22 December 2007


“Cohabitation” is a French word that means “living together”. In politics, it refers to a situation where the French President, who is individually elected, comes from one party (the Gaullists, say); while the Prime Minister, who is head of government, leads another party (such as the Socialists, for example).

In other words they are divorced, but still living in the same house.

The present situation in South Africa is cohabitation with a difference.

President Thabo Mbeki continues to be the head of government, not for any positive reason but only because of inertia. Nobody wants to risk trying to remove him. He no longer holds any positions in the party (the ANC) which deployed him to be the president of the country, except that of ordinary member.
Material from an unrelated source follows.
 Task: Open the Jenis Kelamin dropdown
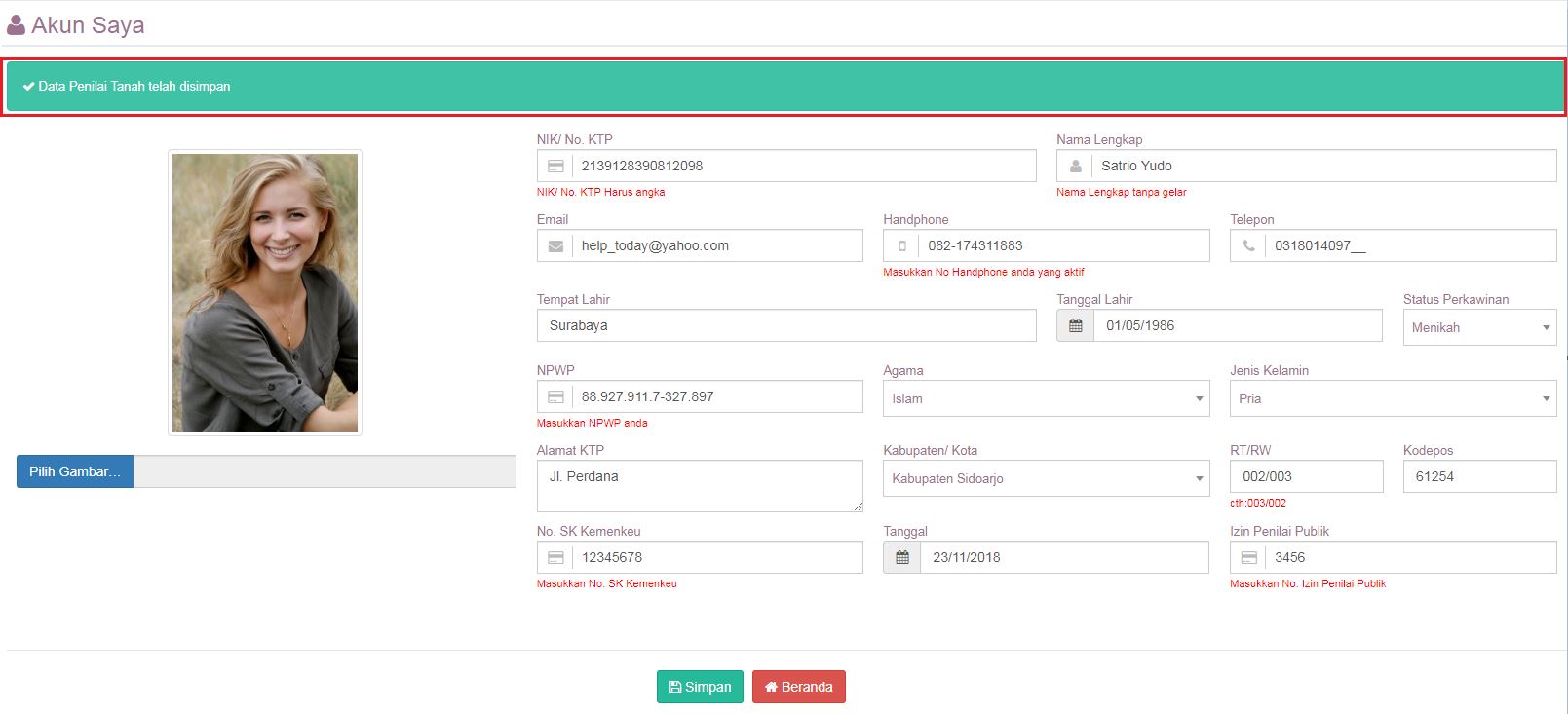(1392, 399)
Mbeki is not an elected member of the ANC National Executive Committee. Nor is he an ex-officio member of that body. The President of France campaigns with the support of a party, but is elected individually. In South Africa this is not the case. Here, the parties are given seats according to proportional representation. The Parliamentary majority then appoints the President. The ANC currently holds more than two thirds of the seats in the South African Parliament.
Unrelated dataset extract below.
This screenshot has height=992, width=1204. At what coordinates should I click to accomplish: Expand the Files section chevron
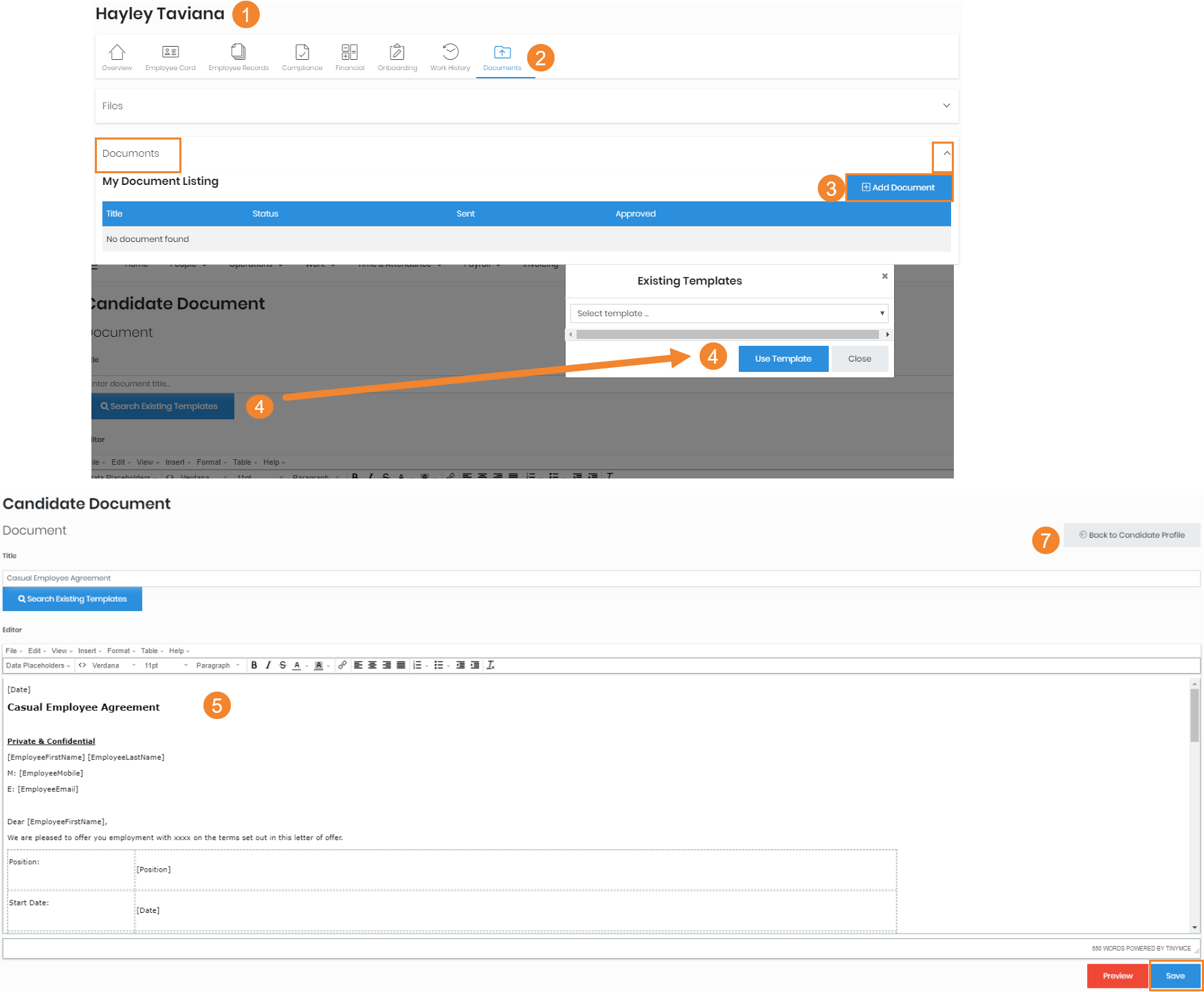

Thabo Mbeki’s party has repudiated him. For as long as he remains, by default, the president of the country, he is a President divorced from party; and this is the difference between our situation and that of a cohabitation in France. Thabo Mbeki stands alone, “representing his jacket” as our own political slang describes such a situation, but still making appointments and ordering people about.
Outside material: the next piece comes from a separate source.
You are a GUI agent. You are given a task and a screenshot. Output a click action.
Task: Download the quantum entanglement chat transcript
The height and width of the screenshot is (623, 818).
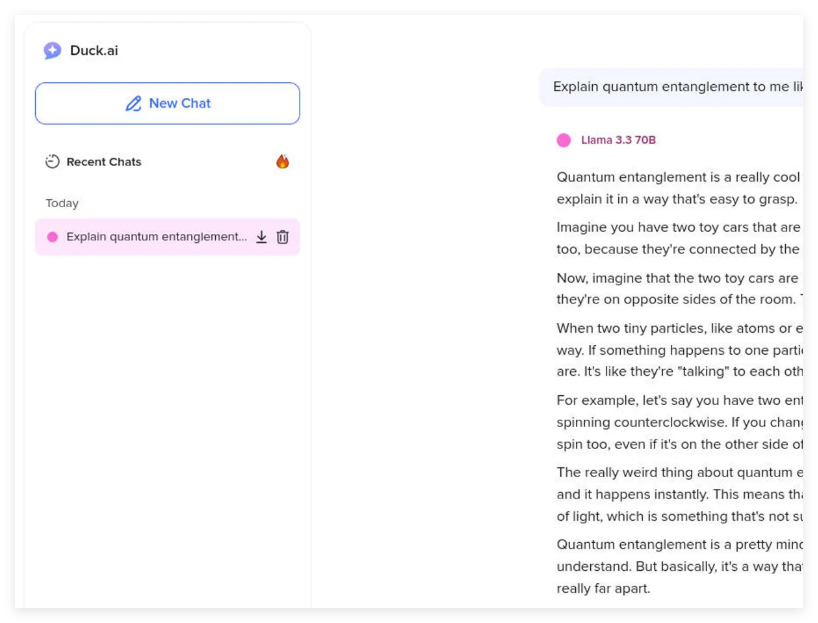click(261, 237)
Apart from defending him from unjust persecution, the campaign around Jacob Zuma has been based on one uniting principle, which is that the government must listen to the people who put it there. That means specifically the ANC and its Alliance Partners, namely COSATU and the SACP.

At this moment, the pro-Zuma campaign has not succeeded in gaining one centimetre of ground in this regard. It has actually slipped backwards. Instead of having more control over government following Polokewane, the ANC has in effect cut Thabo Mbeki and the rest of the government free of the ANC.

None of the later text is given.